Publié le 7 mai 2007 Lecture : 3 minutes.

On a frôlé le scoop judiciaire, mardi 2 mai au matin. Pour la première fois, des juges d’instruction se sont présentés à un des portails du palais de l’Elysée, avenue de Marigny, à Paris, avec à la main un ordre de perquisition de la résidence du chef de l’Etat français. Deux heures de palabres parfois animées se sont ensuivies, avant que ne tombe le niet officiel : en vertu de l’article 67 de la Constitution, « le président de la République n’est pas responsable des actes accomplis en cette qualité ». Ses bureaux ne sauraient donc être visités, ni faire l’objet « d’une action, d’un acte d’information, d’instruction ou de poursuite ».
Certes, les juges Pous et Ganascia n’avaient pas l’intention de fouiller les tiroirs personnels de Jacques Chirac, mais ceux de Michel de Bonnecorse, son conseiller aux Affaires africaines, situés de l’autre côté du Palais, au numéro 2 de la rue de l’Elysée. On se demande d’ailleurs pourquoi ils ne s’y sont pas directement présentés : en ignoraient-ils l’adresse exacte ?
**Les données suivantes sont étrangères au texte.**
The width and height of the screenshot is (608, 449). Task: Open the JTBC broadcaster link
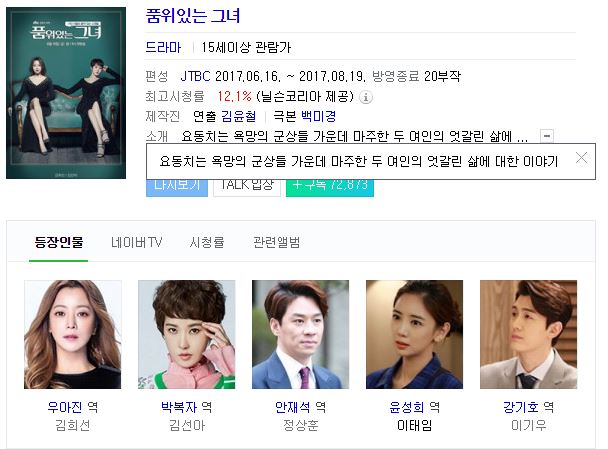point(195,76)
Reste que les documents qui s’y trouvent appartiennent au chef de l’Etat et que ses collaborateurs immédiats, en vertu d’une interprétation extensive de l’article 67, partagent son irresponsabilité pénale dans l’exercice de leurs fonctions.
Les deux juges d’instruction chargés de l’affaire Borrel, du nom de ce magistrat français retrouvé mort en octobre 1995 à Djibouti, ont donc eu moins de chance qu’il y a trois semaines, lors de leur irruption surprise dans d’autres bâtiments de la République. Les 19 et 20 avril, Fabienne Pous et Michèle Ganascia ont en effet longuement perquisitionné les locaux des ministères des Affaires étrangères et de la Justice, avant de repartir nanties de milliers de pages et de données informatiques saisies. Au passage, Pierre Vimont, le directeur de cabinet du ministre Philippe Douste-Blazy, et Hervé Ladsous, l’ex-porte-parole du Qui d’Orsay, ont été entendus en tant que témoins assistés.
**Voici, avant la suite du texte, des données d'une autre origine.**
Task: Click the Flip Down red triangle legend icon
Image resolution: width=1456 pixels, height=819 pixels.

C’est à partir de leur déposition que les magistrats ont décidé, dans le plus grand secret, de rendre visite à l’Elysée. Selon elles, le timing pour le moins spécieux de leur opération commando, à quatre jours du second tour de l’élection présidentielle, relevait à la fois du hasard et de la nécessité. En cette période de grand nettoyage des bureaux, les risques de « dépérissement des preuves » (en d’autres termes : de destruction) seraient permanents.
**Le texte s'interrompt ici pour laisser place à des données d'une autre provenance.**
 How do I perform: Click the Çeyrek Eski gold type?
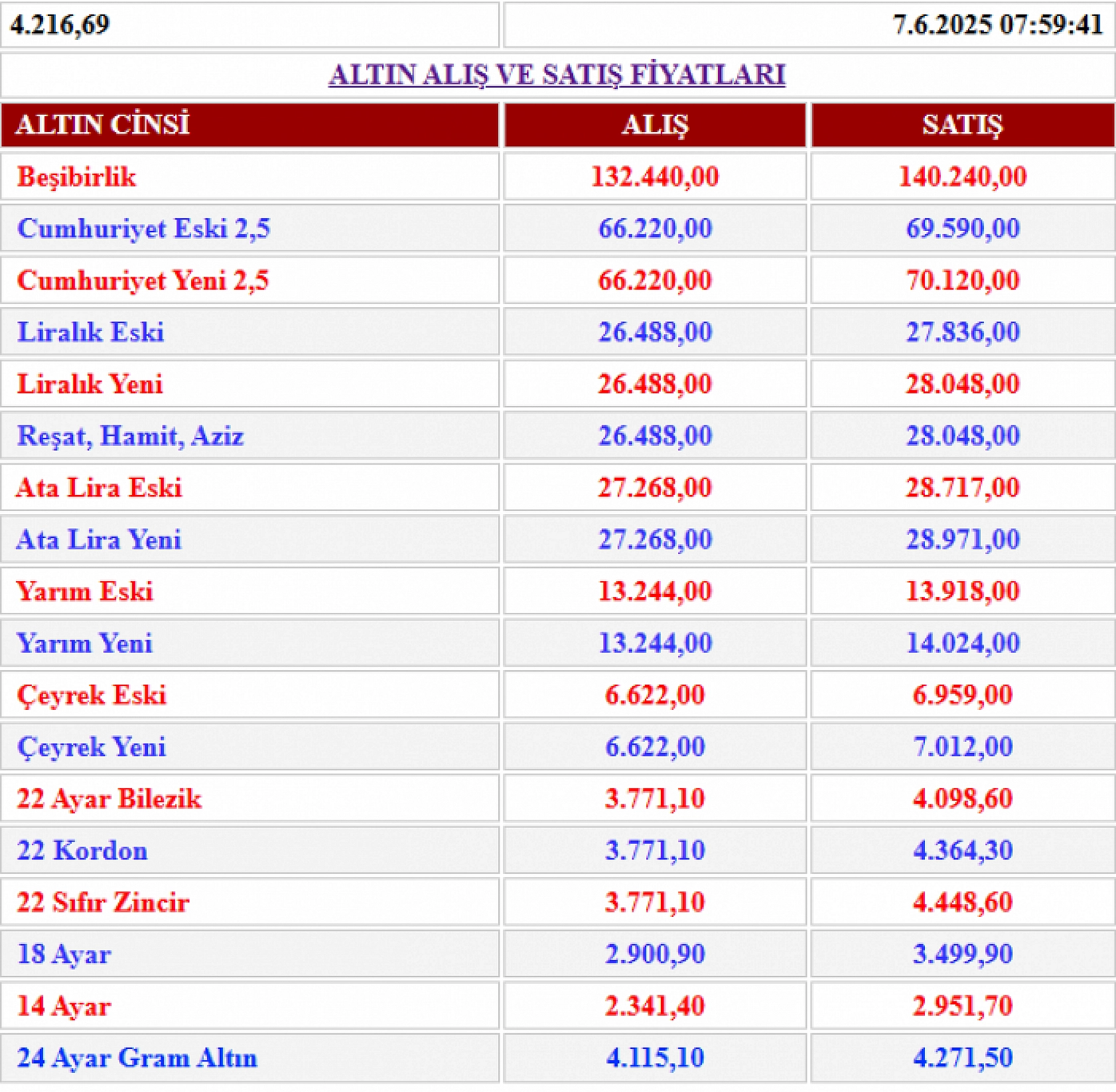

De quelles « preuves » s’agit-il ? Les deux juges s’intéressent en réalité à la gestion politique de l’affaire Borrel – qui traîne en longueur depuis onze ans et a connu de multiples rebondissements – par le pouvoir exécutif français. Elles reprochent à la cellule africaine de l’Elysée, mais aussi aux cabinets des ministres de la Justice et des Affaires étrangères, de s’être concertés pour transmettre aux autorités djiboutiennes, en janvier 2005, une copie du dossier judiciaire qu’elles réclamaient.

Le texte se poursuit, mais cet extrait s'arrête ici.